PBIs elicited by the Development Team can be important from their own perspective, but new items from other stakeholders prevent the team’s items from getting into a Sprint. Ideally the working relationship and trust between the Development Team and the Product Owner will be such that team’s proposals can be accommodated among those that the Product Owner has developed. Unfortunately, the team often cannot convince the Product Owner to include technical items in a Sprint because the Product Owner may not understand neither technical debt nor the merits of good design.

It is demotivating to the Development Team if it has no say in what to work on. The team members want to work on items in which they have vested interests and for which they feel ownership ([1]).
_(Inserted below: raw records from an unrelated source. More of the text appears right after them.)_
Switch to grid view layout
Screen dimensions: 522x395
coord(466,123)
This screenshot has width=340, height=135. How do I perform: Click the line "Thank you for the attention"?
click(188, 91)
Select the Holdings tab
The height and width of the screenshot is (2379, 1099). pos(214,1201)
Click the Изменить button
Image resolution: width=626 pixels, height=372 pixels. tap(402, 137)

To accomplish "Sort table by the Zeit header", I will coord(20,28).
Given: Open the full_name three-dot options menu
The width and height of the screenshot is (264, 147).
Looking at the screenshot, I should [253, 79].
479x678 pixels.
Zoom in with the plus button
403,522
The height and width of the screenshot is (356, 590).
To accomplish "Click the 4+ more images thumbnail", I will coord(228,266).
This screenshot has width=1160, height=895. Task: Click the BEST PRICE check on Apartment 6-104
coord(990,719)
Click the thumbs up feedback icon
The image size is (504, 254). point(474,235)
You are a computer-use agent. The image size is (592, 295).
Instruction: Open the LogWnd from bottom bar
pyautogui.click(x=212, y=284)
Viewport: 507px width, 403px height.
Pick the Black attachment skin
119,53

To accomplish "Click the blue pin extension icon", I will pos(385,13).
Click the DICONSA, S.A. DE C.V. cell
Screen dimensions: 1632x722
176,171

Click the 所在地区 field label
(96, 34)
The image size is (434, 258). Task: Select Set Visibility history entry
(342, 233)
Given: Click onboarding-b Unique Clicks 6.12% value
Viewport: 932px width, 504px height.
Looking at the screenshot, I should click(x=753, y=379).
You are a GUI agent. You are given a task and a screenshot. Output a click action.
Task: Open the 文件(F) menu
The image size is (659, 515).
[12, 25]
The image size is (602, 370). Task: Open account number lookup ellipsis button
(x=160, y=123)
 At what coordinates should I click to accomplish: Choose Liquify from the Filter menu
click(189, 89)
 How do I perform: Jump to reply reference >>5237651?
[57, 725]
For example, Google and Atlassian let their employees work on ideas of their own initiative on a regular basis.

Items that may be motivating for the Development Team may have lower value than those that come from the business. Therefore, the Development Team cannot work solely on those PBIs it finds interesting. However, in the long term, it is a good idea to also work on those items suggested by the Development Team.

Getting to work on something else is refreshing and might even prevent burnouts.

Because Development Team members have less direct exposure to market constraints than the Product Owner, they are more able to propose ideas that are outside near-term business concerns. So some potential valuable innovations may be left unexplored or unimplemented if the Product Owner sees value only for items that are “safe.” Furthermore, sometimes ideas might lie far outside the box and it is hard for anyone to see their value until the team actually implements them.

Therefore: The Product Owner organizes a Team Sprint every fifth or tenth Sprint or as best suits the organization. In this Sprint, the Development Team can choose whatever PBIs it wants to include in the Sprint.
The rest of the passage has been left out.